PARIS: Global carbon dioxide emissions from fossil fuel combustion are expected to grow just 1 percent this year despite concerns over the impact of the energy crisis, the International Energy Agency said Wednesday, amid bumper growth for renewable energy.
The IEA predicted that the carbon dioxide emitted for energy by burning oil, gas and coal would stand at 33.8 billion tons in 2022, more than 300 million tons more than in 2021.
That increase was, however, far smaller than the 2-billion-ton jump the world experienced last year as countries turned to fossil fuels to power their COVID-19 recoveries, it added.
The UN says greenhouse gas emissions must be halved by 2030 to keep the Paris Agreement temperature goals within reach — effectively a drop of some eight percent each year this decade.
The energy crisis sparked by Russia’s invasion of Ukraine propped up some coal demand this year due to hikes in natural gas prices, said the IEA.
But the relatively small increase in coal emissions had been offset by widespread deployment of renewable tech, including electric vehicles — and this had prevented a CO2 rise of some 1 billion tons in 2022.
“The encouraging news is that solar and wind are filling much of the gap, with the uptick in coal appearing to be relatively small and temporary,” said IEA Executive Director Fatih Birol.
“This means that CO2 emissions are growing far less quickly this year than some people feared — and that policy actions by governments are driving real structural changes in the energy economy.”
The IEA analysis showed that solar photovoltaic and wind capacity grew by more than 700 terawatt-hours in 2022, the largest single year rise on record.
Birol said the trend is due to continue “thanks to the major clean energy policy plans that have advanced around the world in recent months.”
Coal was expected to register the next largest increase due to high gas prices, rising 200 millions tons in terms of CO2, or around 2 percent year-on-year.
The IEA said emissions in Europe were likely to fall slightly this year and continue their downward trajectory with a spate of new renewable projects slated for next year.
In China, the world’s largest polluter, emissions will stay largely flat in 2022, it said.

——————————

## TASK DESCRIPTION:
Decide whether each statement agrees with the article on carbon dioxide emissions. Answer yes or no for each, and quote the words from the article that settle it. (a) The IEA expected energy-related carbon dioxide emissions to reach 33.8 billion tons in 2022. (b) China's emissions were expected to rise sharply in 2022. (c) The 2022 increase in emissions was larger than the jump of the year before.

## DATASET ENTRIES:
——————————

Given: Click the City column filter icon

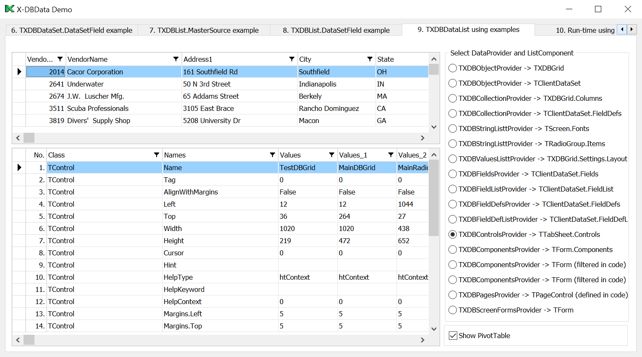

——————————

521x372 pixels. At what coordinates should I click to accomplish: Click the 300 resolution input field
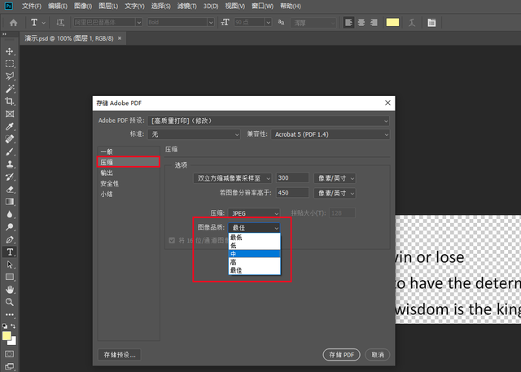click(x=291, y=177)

——————————

## TASK RESULT:
(a) Yes: "would stand at 33.8 billion tons in 2022"
(b) No: "emissions will stay largely flat in 2022"
(c) No: "far smaller than the 2-billion-ton jump the world experienced last year"